**Information shown:**
□ □ □

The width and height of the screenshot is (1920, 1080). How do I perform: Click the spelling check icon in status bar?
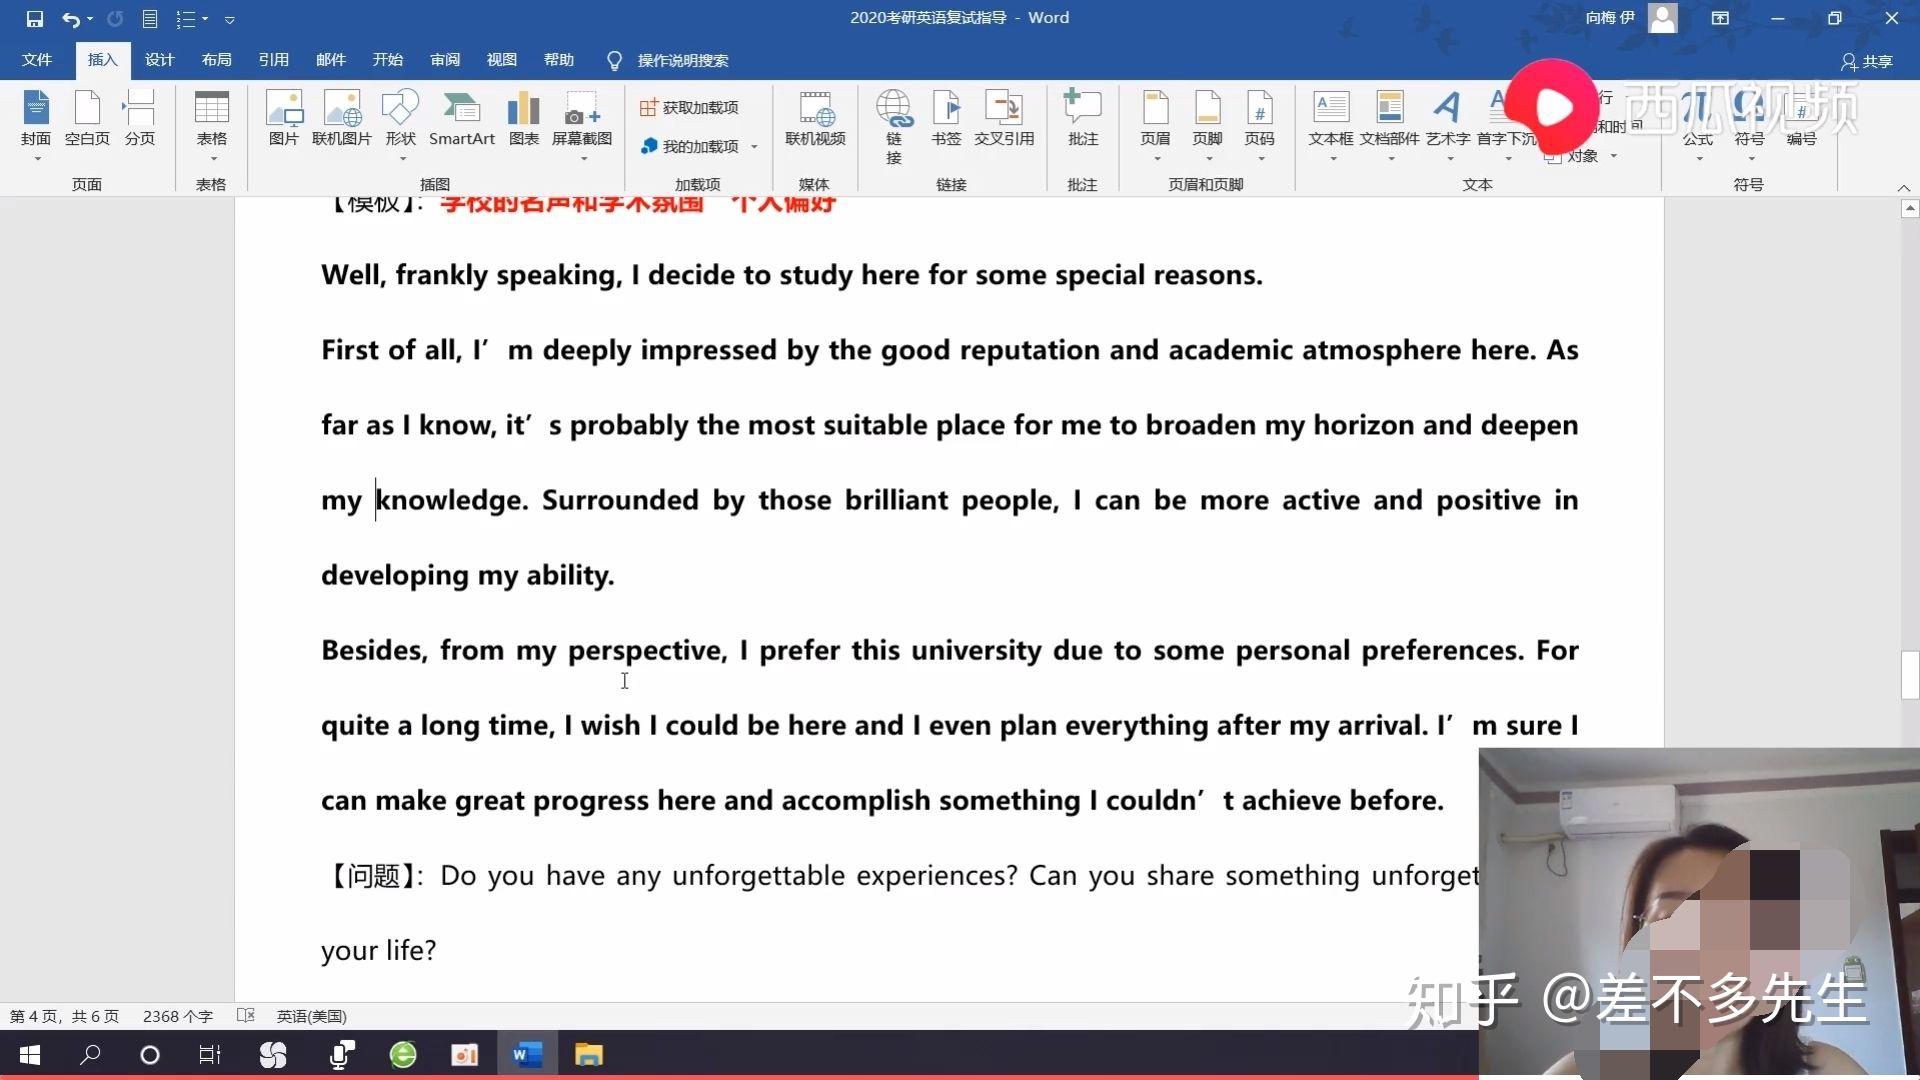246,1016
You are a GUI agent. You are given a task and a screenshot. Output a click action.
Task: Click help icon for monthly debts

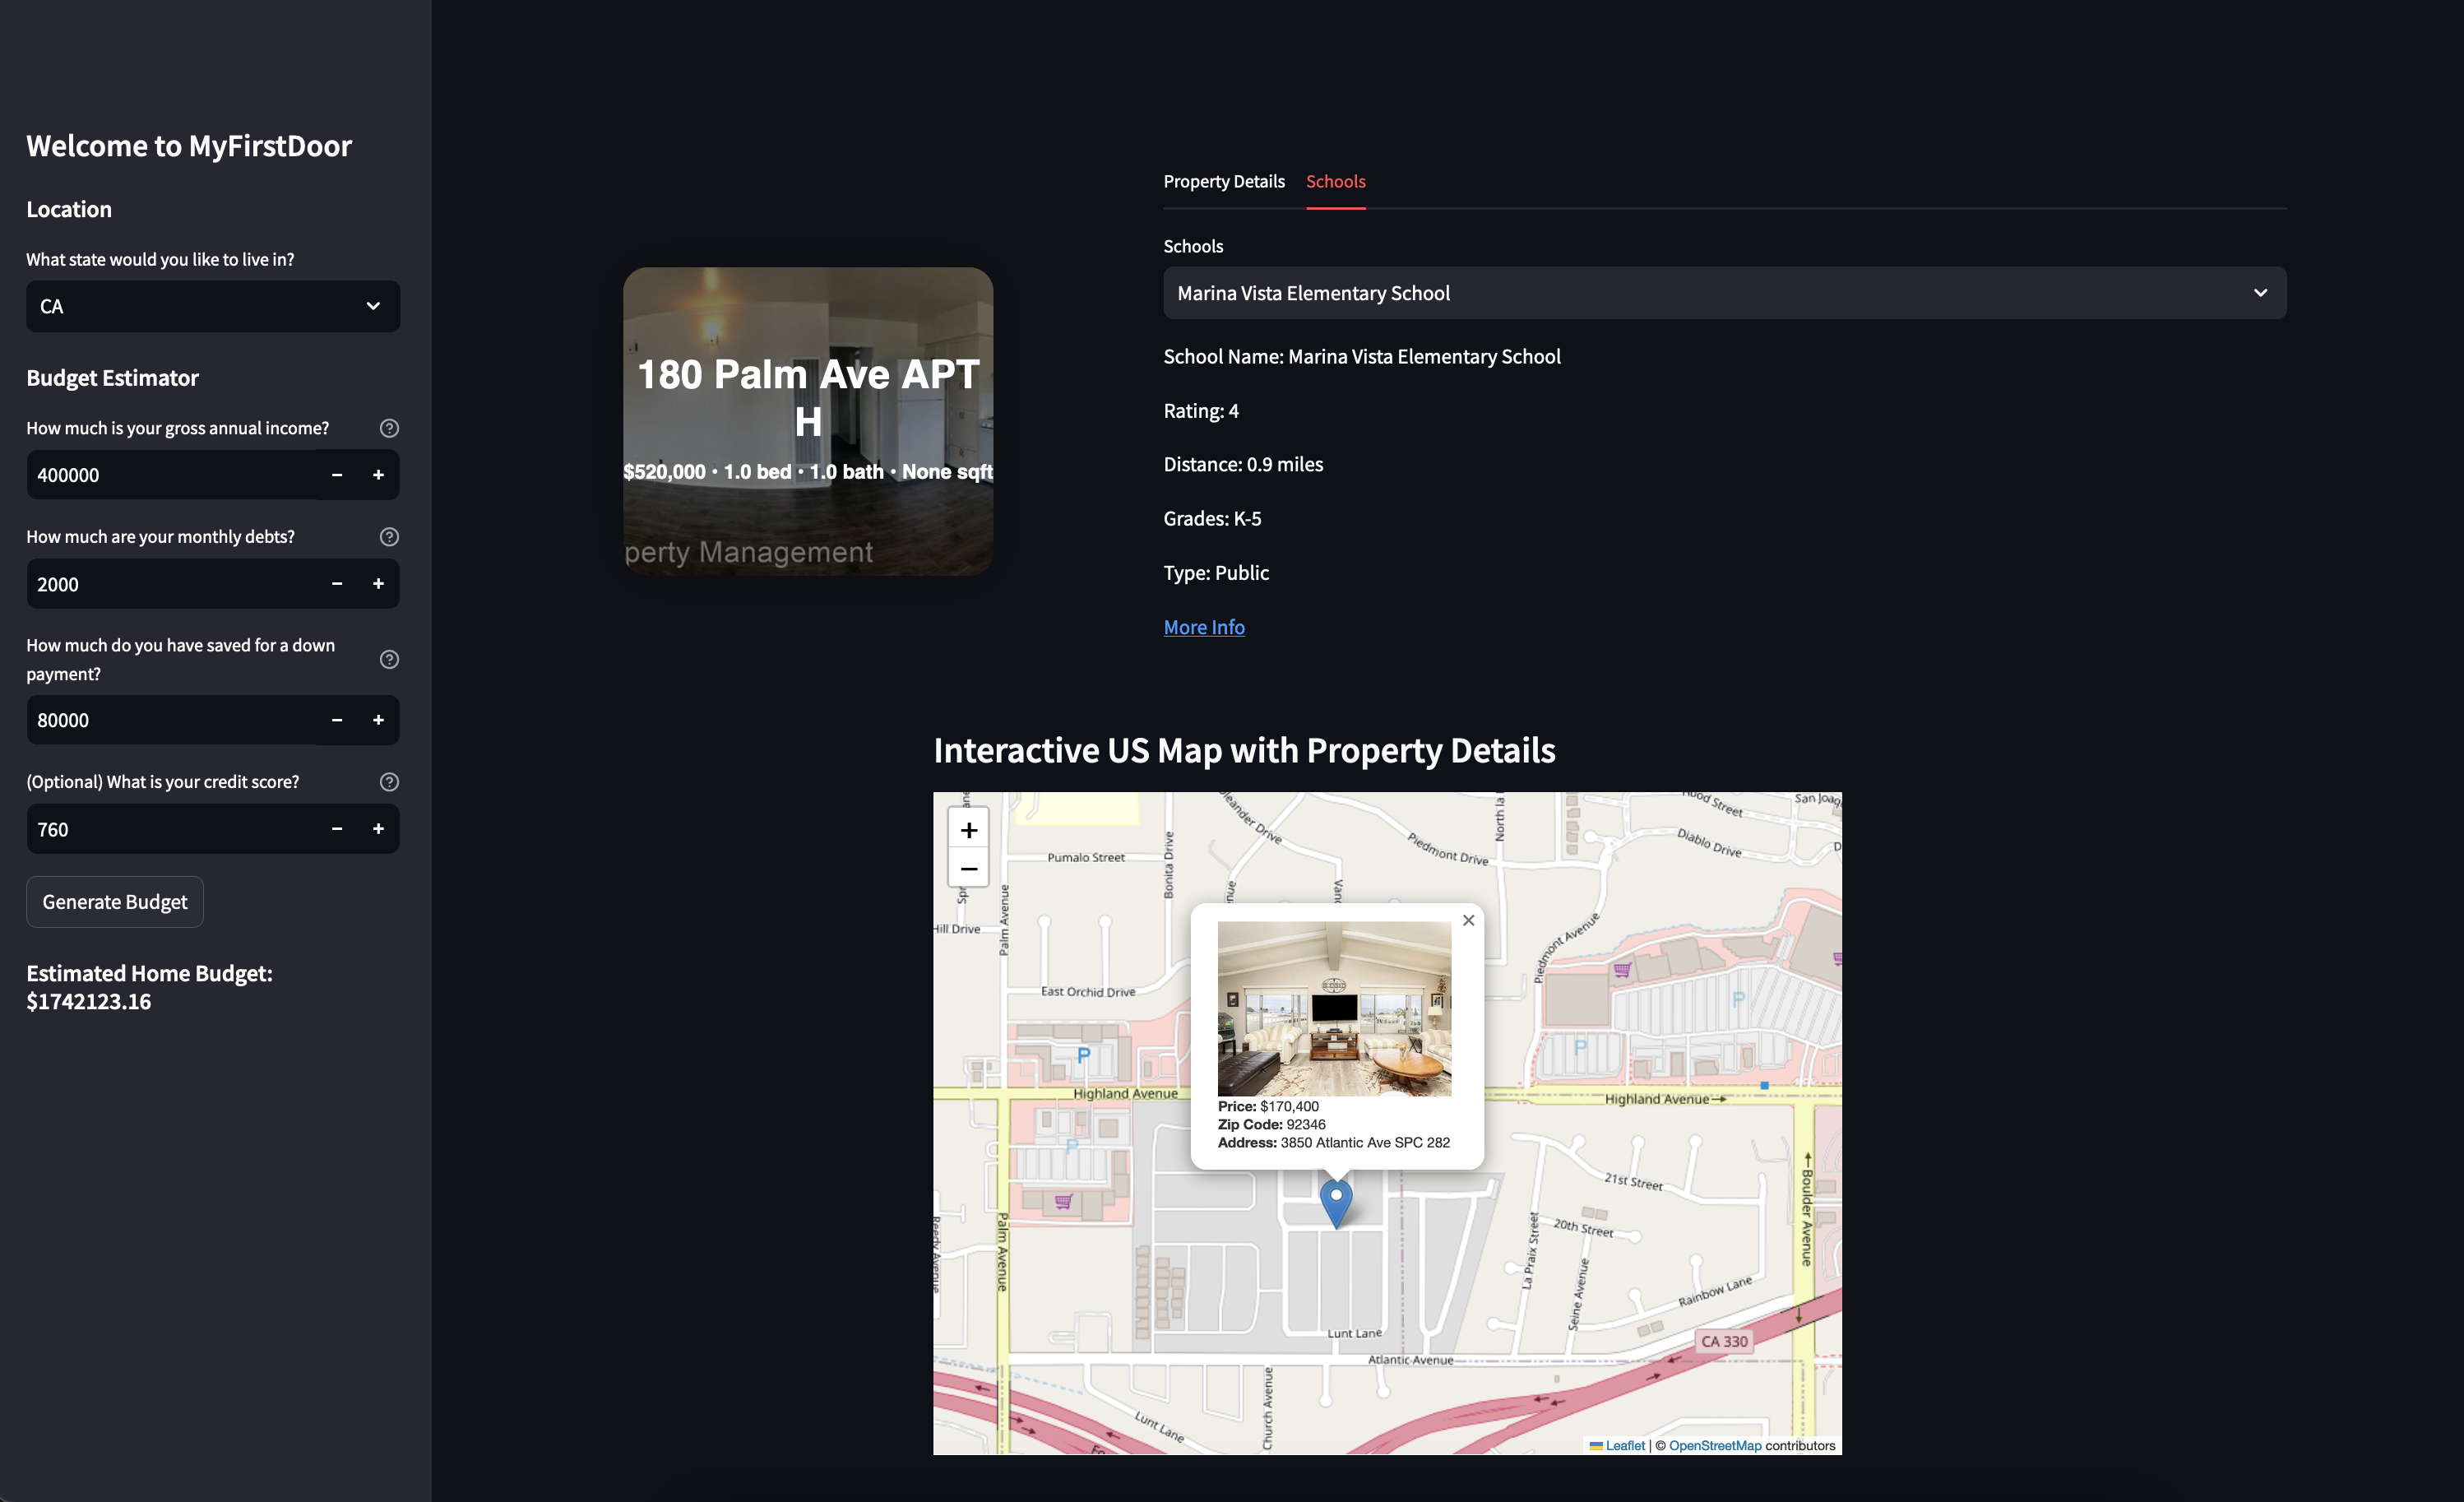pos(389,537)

□ □ □

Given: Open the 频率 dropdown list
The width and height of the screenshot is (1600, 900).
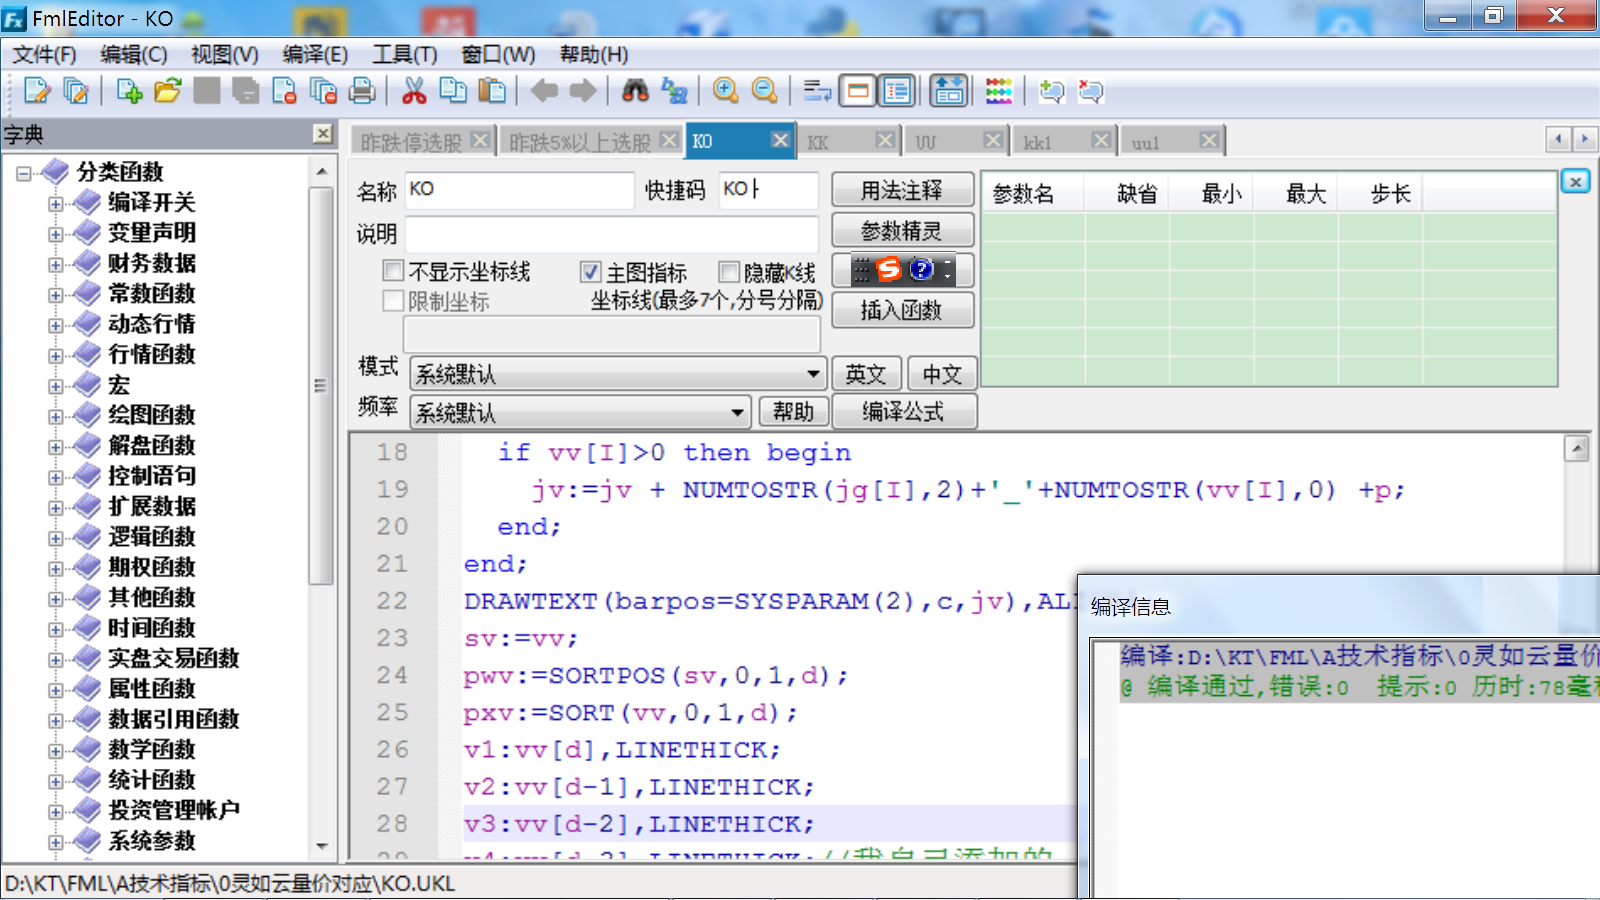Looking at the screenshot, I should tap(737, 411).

□ □ □

**Work request:** Within these entries, output exactly the lines starting at the one with "The width and height of the screenshot is (1920, 1080)." and finishing at the one with "You are a GUI". Leave pictures out of the output.

**Solution:**
The width and height of the screenshot is (1920, 1080). How do I perform: Click the spelling check icon in status bar?
246,1016
You are a GUI agent. You are given a task and a screenshot. Output a click action.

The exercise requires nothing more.